Work to do:
Starting at the line that contains "Open the Field" and ending at the last of the items, reproduce every line, requests included, but offset each coordinate in the answers by adding 99 to it. Omit the pictures from your reply.

Record set:
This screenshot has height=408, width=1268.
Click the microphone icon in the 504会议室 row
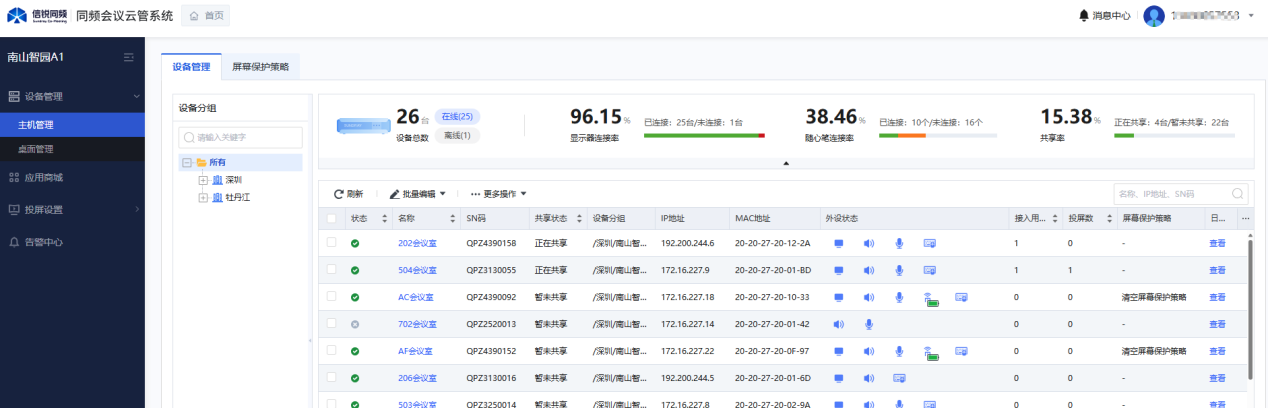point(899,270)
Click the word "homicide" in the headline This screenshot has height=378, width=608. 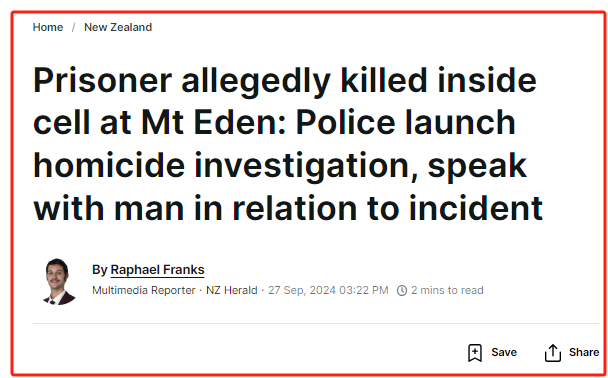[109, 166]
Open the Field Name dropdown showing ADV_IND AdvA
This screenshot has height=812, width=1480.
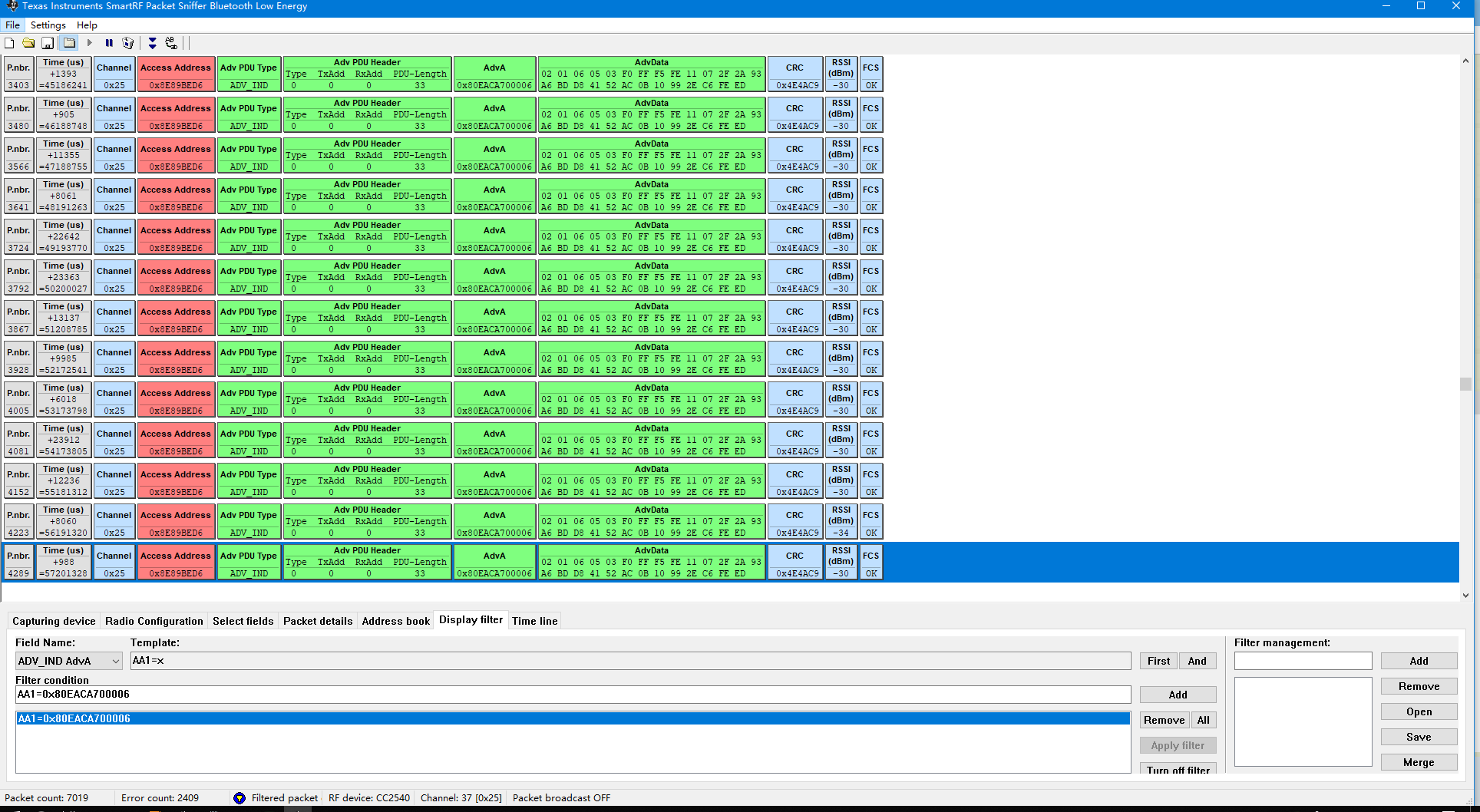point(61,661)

Written response:
Open the Field Name dropdown showing ADV_IND AdvA
This screenshot has height=812, width=1480.
point(160,760)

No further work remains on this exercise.